In the back yard the turkeys are strutting, picking here and there for whatever it is they find. I threw out some flax seed (I don't have a grinder and got seeds by mistake) and was hoping maybe they would pick it up. IF they don't I may have a yard full of flax this summer. I know they eat ticks and other bugs. I saw them eating something off the top of the snow after the last storm. My neighbor says it was something which blew from the pines. Another neighbor took a picture recently of two raccoons by his back door. He said there was another but he couldn't get it in the picture. We have seen two foxes crossing by the woods, and there was a pheasant recently. He doesn't stand much of a chance with the foxes on the hunt. Maine's wildlife is stirring so Spring must be here.


Wednesday, March 30, 2011


It's been awhile since I posted. I have had a left knee replacement which has occupied me mentally as well as physically. A couple weeks away from home and a little time to recoup finds me now thinking of where to take this blog. Since I get no wide responses I am thinking of shutting it down. Maine is an interesting state but there are many blogs being done on the state's politics (which are quite fascinating at this time and too convoluted for me to write about) and the culture which is so diverse it boggles the mind. One thing that comes to mind today is that in my yard here in Scarborough you might be interested to know there are still many sizable lumps of snow where the plow crew had to pile it in a snow removal process. It is dirty and rotting, but hanging on tenaciously. And lo, we are predicted to have a Nor'easter this weekend (April Fool's Day to be exact) which could dump a foot on us. Of course, that is Maine's quirky weather pattern and not all that unusual. We have been known to have snow in May (on my daughter's First Communion Sunday some years ago) and even according to records, in July some many years ago. The nice thing is, it is spring, the sun is getting higher and warming the earth more and the snow will melt and fill the streams and wells and pot holes. Yes, pot holes, another annual Maine event. The crews will be out shoveling a little cold patch into them and the next rain will wash it out. Then a crew will return to put a little hot top into it, and perhaps it will last until next winter when the ritual will begin again. Keeping ahead of the pot holes is next to impossible. You may lose a tire (and rim) if you hit a big one, but most of them are just bone shakers which will make you say things you would have had your mouth washed out for if your Mom was around.

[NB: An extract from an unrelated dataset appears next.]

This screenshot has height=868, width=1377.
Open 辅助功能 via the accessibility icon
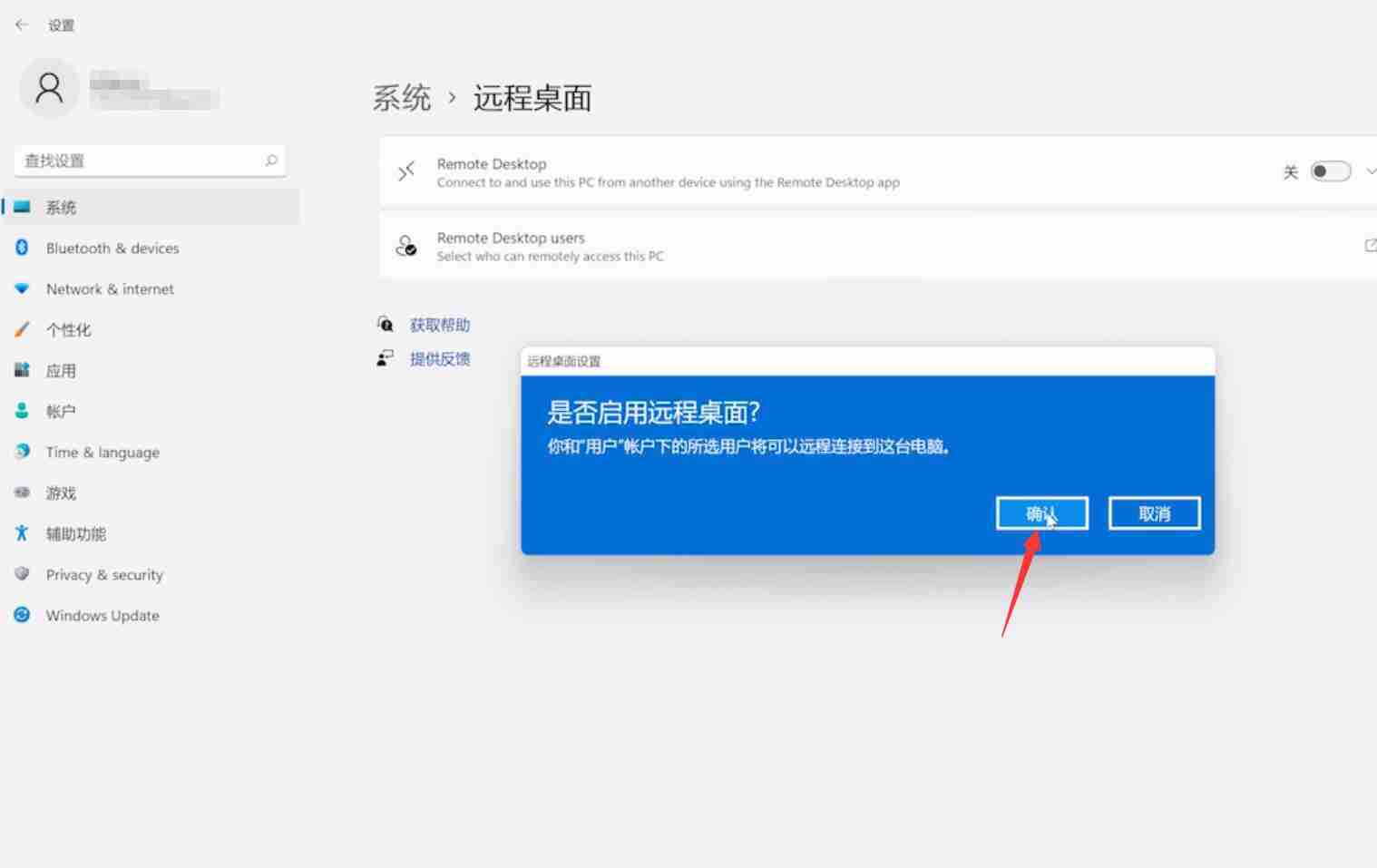pos(22,533)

So, this is Maine just before April Fool's Day, 2011. Don't get out your shorts and sandals just yet. Rather keep you shovel and sand handy. No joke, we are going to get snow - again.

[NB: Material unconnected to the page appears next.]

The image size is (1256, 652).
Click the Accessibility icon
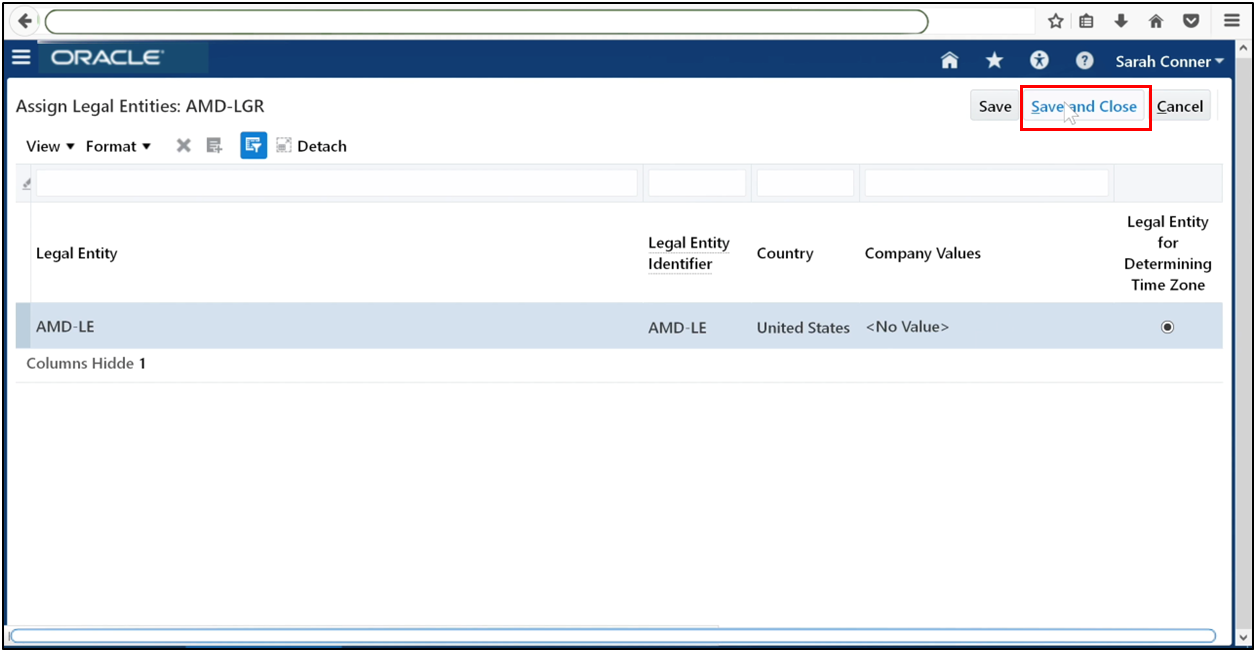pos(1039,60)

janicemajor, scarborough, maine

Wednesday, February 23, 2011

transition time

St. Francis has emerged from the snow at last. OF course, his bird bath is still a small rink, but just seeing the whole of him is encouraging. I know we cannot count on not having a spring storm or two, but March is days away, and that means spring officially will arrive. I have mounds of snow in my yard which is the repository when we have to have a "snow removal" to keep the Creek open.

I will be going to have a knee replacement next week, thus this is my last "Mainely" blog for awhile. Things yet to be done in the next few days - laundry, cleaning out fridge, putting tax papers in the mail, assembling things to "take" and things to leave. A few letters to write and calls to make. Today I go for a "cardiac release" for surgery. I am nearly recovered from a virus and a UTI for which I was prescribed a dreadful sulfur drug that made me sicker than the illness itself. But with a few days left to complete the recovery, I should be in and out of surgery by early afternoon on March 4.

Nick, the Wild Wheaten is going to the vet/kennel for the duration.

Meanwhile, Maine is transitioning from deep winter to early spring with temperatures in the singles at night, and the "above freezings" during the day. The sun is warm(er) and the snow on the roof next door is melting off. The sky lights are fully visible, but I would not dare open mine just in case they are too cold to operate both ways. too much snow to be seeing crocuses yet. But the pine trees are beginning to look brighter.

So - HERE'S TO SPRING - bring it on.


Sunday, February 13, 2011

Sunday 2/13/11

Some days would be better if started later. Like seven p.m. instead of seven a.m. I stayed in bed this morning after taking my early a.m. thyroid pill, which says in tiny little print on a yellow label, that I must not eat for 30 minutes. I got out my cross-word puzzle book and settled in to get my brain in gear. I glanced out to see several turkey hens marching through my yard. My kind neighbor shovels my patio off and makes a path from his patio to mine, which also gives the turkeys a nice easy crossing trail. Two of the usual birds were missing. We do have two young foxes who appear in the same trail, so perhaps they have each had a turkey dinner or two. Anyway, I thought it would be a good day. I thought.

Completing two crossword puzzles, I got up, put the pup out, and went to the kitchen to see what was on hand for Sunday breakfast. I had picked up two day-old muffins at Mr. Bagel on Friday when I went to Portland. I put one in the microwave, and began the coffee making ritual. Everything was going well.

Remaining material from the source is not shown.